EpiNN was implemented and tested using CentOS Linux 7.
The training data is available at https://github.com/PalamaraLab/EpiNN_data
Run the following code in the "projects" directory.
You will need to have Conda installed. You can create and activate the Conda environment by running
conda create --name epinn
conda activate epinn
Then you can set up the conda environment by running the following commands (this will take a few minutes to complete)
pip install pandas
pip install csv
pip install numpy
pip install PIL
pip install gzip
pip install matplotlib
pip install sklearn
pip install tensorflow
pip install keras
pip install scipy
pip install gc
- Download data and unzip:
Download the training data from https://github.com/PalamaraLab/EpiNN_data, then decompress the raw data in training_data/Raw_data.tar.gz by typing
tar -cvzf Raw_data.tar.gz
- Optimal parameters:
Chose a projectname, e.g.:
prjname=EpiNN
The following set of parameters can be used:
image_length=100000 (Image length in bp)
stepsize=10000 (Step size of the sliding window in bp)

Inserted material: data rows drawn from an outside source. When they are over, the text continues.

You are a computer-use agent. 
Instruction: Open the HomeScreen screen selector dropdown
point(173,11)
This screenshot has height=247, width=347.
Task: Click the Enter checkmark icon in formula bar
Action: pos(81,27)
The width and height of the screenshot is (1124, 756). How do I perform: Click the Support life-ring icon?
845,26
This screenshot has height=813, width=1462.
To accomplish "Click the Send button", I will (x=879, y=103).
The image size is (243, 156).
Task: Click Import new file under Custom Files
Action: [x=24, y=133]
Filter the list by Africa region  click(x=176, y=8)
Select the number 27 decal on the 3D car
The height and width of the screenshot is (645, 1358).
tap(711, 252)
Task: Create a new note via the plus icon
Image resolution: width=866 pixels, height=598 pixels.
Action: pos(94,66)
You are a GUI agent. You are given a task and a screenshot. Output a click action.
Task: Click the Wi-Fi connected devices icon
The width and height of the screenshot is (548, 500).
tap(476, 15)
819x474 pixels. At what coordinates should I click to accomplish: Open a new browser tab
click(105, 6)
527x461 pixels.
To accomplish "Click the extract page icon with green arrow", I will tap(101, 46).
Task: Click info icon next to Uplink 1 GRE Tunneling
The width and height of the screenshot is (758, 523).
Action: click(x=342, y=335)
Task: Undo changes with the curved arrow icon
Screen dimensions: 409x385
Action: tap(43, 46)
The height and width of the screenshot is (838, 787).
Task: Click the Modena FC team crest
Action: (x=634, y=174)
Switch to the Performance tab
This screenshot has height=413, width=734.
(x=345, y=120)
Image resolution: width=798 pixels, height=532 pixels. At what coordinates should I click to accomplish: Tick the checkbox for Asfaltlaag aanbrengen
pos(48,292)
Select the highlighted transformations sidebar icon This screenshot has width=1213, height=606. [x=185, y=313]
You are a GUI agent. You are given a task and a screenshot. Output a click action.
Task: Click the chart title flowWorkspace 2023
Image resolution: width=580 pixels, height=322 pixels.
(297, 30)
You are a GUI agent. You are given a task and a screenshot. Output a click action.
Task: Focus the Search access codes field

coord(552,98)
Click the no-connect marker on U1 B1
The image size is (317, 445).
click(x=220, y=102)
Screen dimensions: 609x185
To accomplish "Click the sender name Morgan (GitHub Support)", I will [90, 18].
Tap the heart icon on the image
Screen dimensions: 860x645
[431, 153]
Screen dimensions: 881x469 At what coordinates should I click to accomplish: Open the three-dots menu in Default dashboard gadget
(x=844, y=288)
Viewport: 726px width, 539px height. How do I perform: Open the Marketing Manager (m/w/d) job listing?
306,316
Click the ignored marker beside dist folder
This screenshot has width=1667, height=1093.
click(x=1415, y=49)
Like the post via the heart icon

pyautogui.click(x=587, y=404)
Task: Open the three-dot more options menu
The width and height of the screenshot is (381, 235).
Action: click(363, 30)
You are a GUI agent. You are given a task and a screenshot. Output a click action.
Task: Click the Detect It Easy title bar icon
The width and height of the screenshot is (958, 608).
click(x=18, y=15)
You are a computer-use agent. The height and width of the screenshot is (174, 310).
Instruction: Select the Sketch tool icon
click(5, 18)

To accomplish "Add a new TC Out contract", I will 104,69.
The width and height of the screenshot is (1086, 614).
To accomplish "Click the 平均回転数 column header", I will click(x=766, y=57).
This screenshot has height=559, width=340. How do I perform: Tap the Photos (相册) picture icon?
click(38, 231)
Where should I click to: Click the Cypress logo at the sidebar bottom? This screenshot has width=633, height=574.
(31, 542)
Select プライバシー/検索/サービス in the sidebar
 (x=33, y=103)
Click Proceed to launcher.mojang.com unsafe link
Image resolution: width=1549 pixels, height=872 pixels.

colorstate=Color (Color equals the full EpiNN color model)
image_size=1000 (Pixels per image)
cv=10 (Number of cross-validation cycles)
- Training Data preparation:
run the following scripts to prepare the training data:
python 1_Preprocess_bed_files.py $prjname $image_length
python 2_Make_permanent_images.py $prjname $image_length $colorstate "Negative"
python 2_Make_permanent_images.py $prjname $image_length $colorstate "Positive"
- Training
To train EpiNN from scratch, run the following:
python -c "import tensorflow as tf; print(tf.version.GIT_VERSION, tf.version.VERSION)"
#Restrict Tensorflow to 1 CPU in node
export TF_NUM_INTEROP_THREADS="1"
export TF_NUM_INTRAOP_THREADS="4"
python 4_Run_CNN-DF_CV.py $prjname $cv
where the second argument is the number of cross validation folds
- Apply to whole genome using a sliding window
for $chr in $(seq 1 22); do
python 6_SlidingWindow.py $prjname $image_length $stepsize $colorstate $image_size $chr
done
python 6_SlidingWindow.py $prjname $image_length $stepsize $colorstate $image_size X
python 6_SlidingWindow.py $prjname $image_length $stepsize $colorstate $image_size Y
where the second argument is the image length in bp, the third the stepsize in bp, the fifth a hyperparemeter ("image_size") related to the number of pixels per image.
- Post-processing:
for $chr in $(seq 1 22); do
python 7_Postprocessing.py $prjname $image_length $stepsize $chr
done
python 7_Postprocessing.py $prjname $image_length $stepsize X
python 7_Postprocessing.py $prjname $image_length $stepsize Y
bash 7b_Postprocessing_ave.sge.sh $prjname
This should result in a .bed file with predicted IS relevance for each locus in the genome.